ADLS Gen2 File Metadata

The ADLS Gen2 File Metadata executor changes file metadata, creates an empty file, or removes a file or directory in Azure Data Lake Storage Gen2 each time it receives an event. To perform these tasks in Azure Data Lake Storage Gen1, use the ADLS Gen1 File Metadata executor. For information about supported versions, see Supported Systems and Versions.

Before you use the executor, you must perform some prerequisite tasks.

An executor can perform a single task. To perform more than one task, use additional executors.

Use the ADLS Gen2 File Metadata executor as part of an event stream. For example, you might use the executor to move a file or change file permissions after it receives a file closure event from the Azure Data Lake Storage Gen2 destination.

To change metadata, configure an expression that represents the location and name of the file to process, and then specify the changes you want to make. To create an empty file, specify the output location for the file, and optionally specify the owner, permissions, and ACLs for the file. To remove a file or directory, specify the location of the file or directory.

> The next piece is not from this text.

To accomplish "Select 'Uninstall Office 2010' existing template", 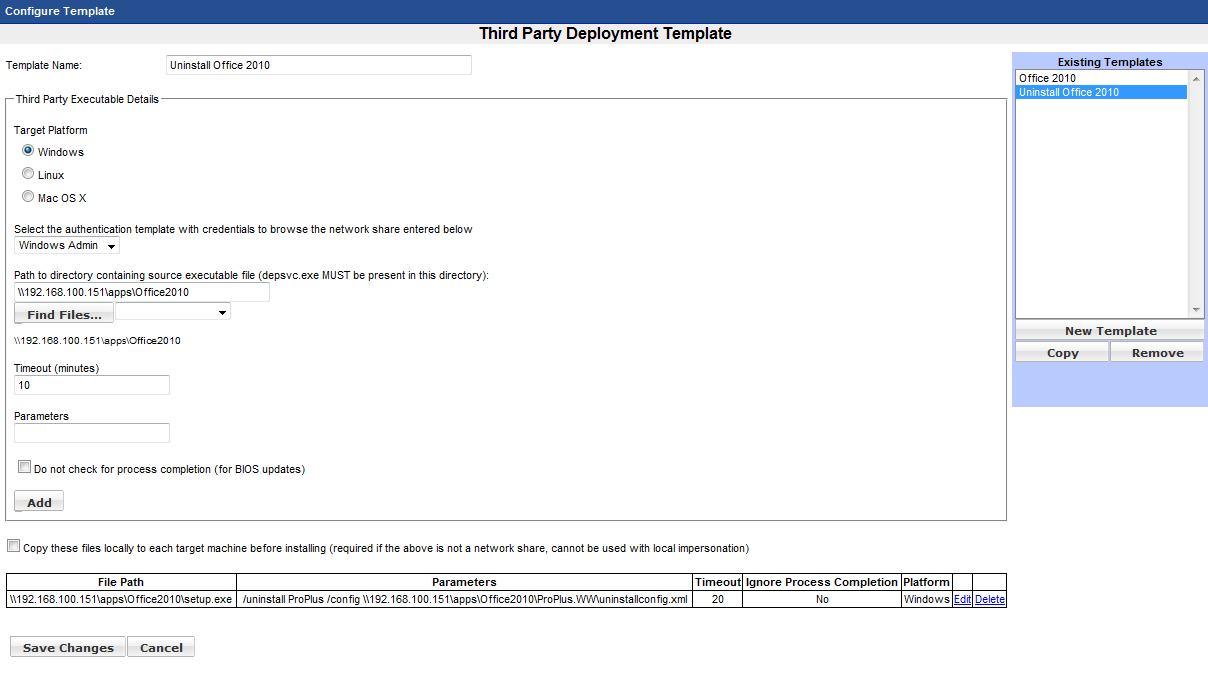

When necessary, you can configure advanced properties to pass to the underlying Hadoop file system.

You can also configure the executor to generate events for another event stream. For more information about dataflow triggers and the event framework, see Dataflow Triggers Overview.

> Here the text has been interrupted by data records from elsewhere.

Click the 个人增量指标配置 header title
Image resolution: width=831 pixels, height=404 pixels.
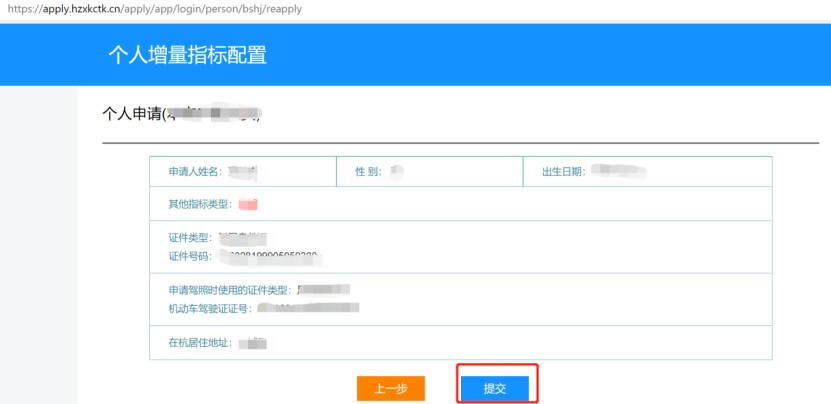[188, 55]
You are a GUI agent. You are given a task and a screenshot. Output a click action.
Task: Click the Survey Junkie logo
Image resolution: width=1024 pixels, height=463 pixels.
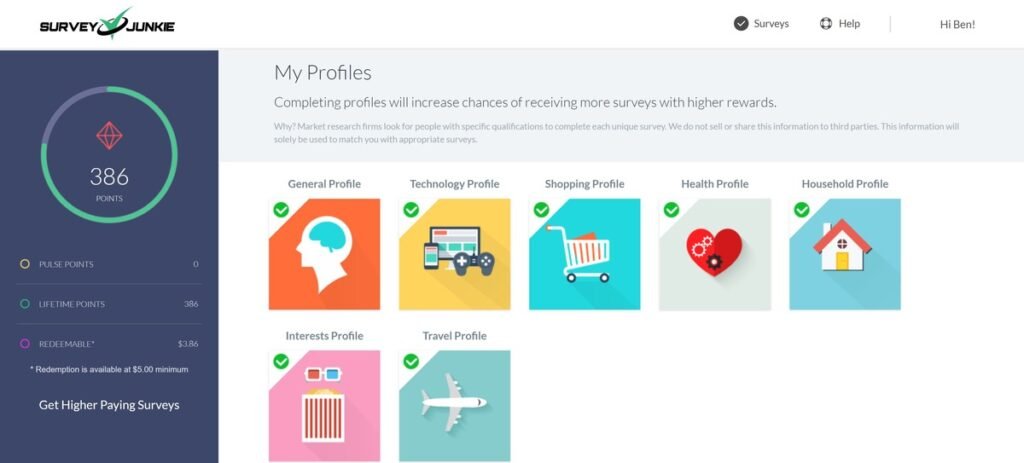(107, 24)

For a solution that describes how to use a similar file metadata executor, see Managing Output Files.

Prerequisites

Complete the following prerequisites before you configure the ADLS Gen2 File Metadata executor:
  1. If necessary, create a new Azure Active Directory application for Data Collector.

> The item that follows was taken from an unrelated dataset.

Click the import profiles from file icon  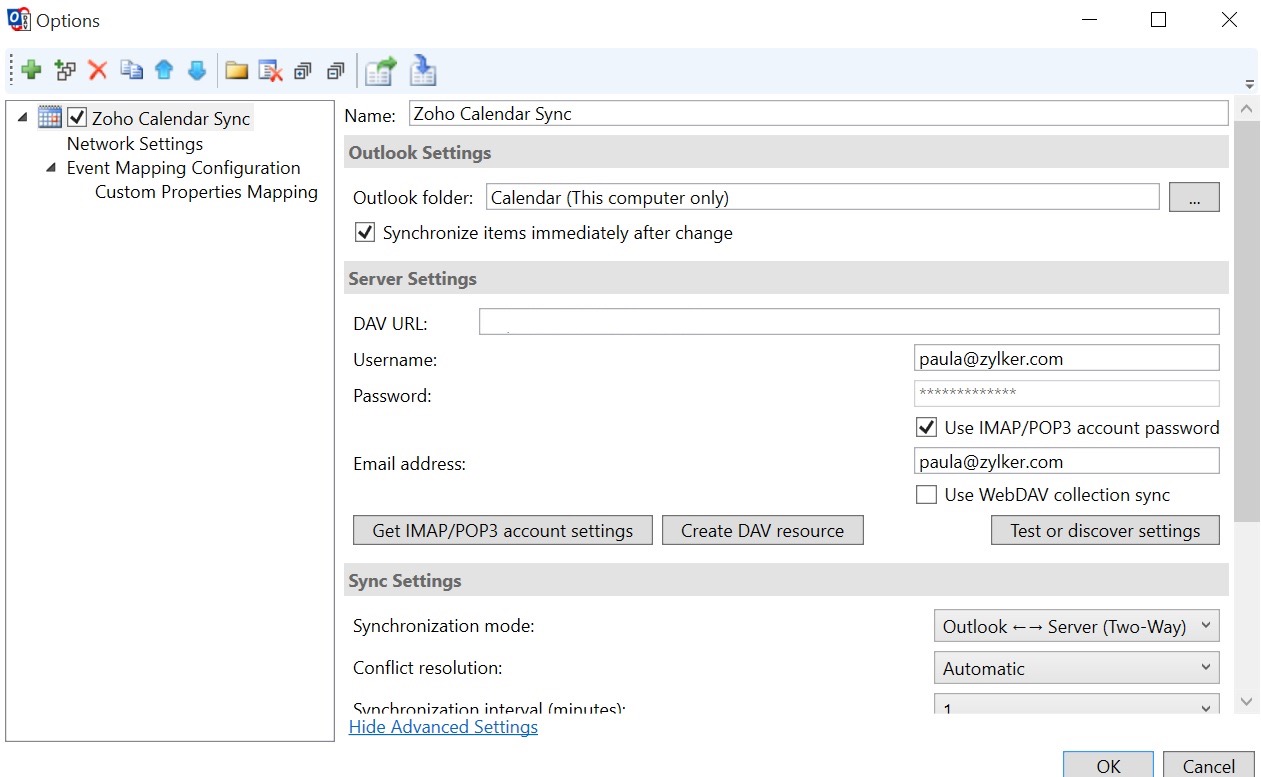tap(423, 70)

    For information about creating a new application, see the Azure documentation.

  2. Ensure that the Azure Active Directory Data Collector application has the appropriate access control to perform the necessary tasks.

    The Data Collector application requires Read, Write, and Execute permissions to perform all possible tasks.

    For information about configuring Gen2 access control, see the Azure documentation.

  3. Retrieve information from Azure to configure the executor.

After you complete all of the prerequisite tasks, you can configure the executor.

Retrieve Authentication Information

The ADLS Gen2 File Metadata executor can use different methods to authenticate connections to Azure.

The authentication information required depends on the selected authentication method:
OAuth with Service Principal
Connections made with OAuth with Service Principal authentication require the following information:
  • Application ID - Application ID for the Azure Active Directory Data Collector application. Also known as the client ID.

    For information on accessing the application ID from the Azure portal, see the Azure documentation.

  • Tenant ID - Tenant ID for the Azure Active Directory Data Collector application. Also known as the directory ID.

    For information on accessing the tenant ID from the Azure portal, see the Azure documentation.

  • Application Key - Authentication key or client secret for the Azure Active Directory application. Also known as the client secret.

    For information on accessing the application key from the Azure portal, see the Azure documentation.

Azure Managed Identity
Connections made with Azure Managed Identity authentication require the following information:
  • Application ID - Application ID for the Azure Active Directory Data Collector application. Also known as the client ID.

    For information on accessing the application ID from the Azure portal, see the Azure documentation.

Shared Key
Connections made with Shared Key authentication require the following information:
  • Account Shared Key - Shared access key that Azure generated for the storage account.

    For more information on accessing the shared access key from the Azure portal, see the Azure documentation.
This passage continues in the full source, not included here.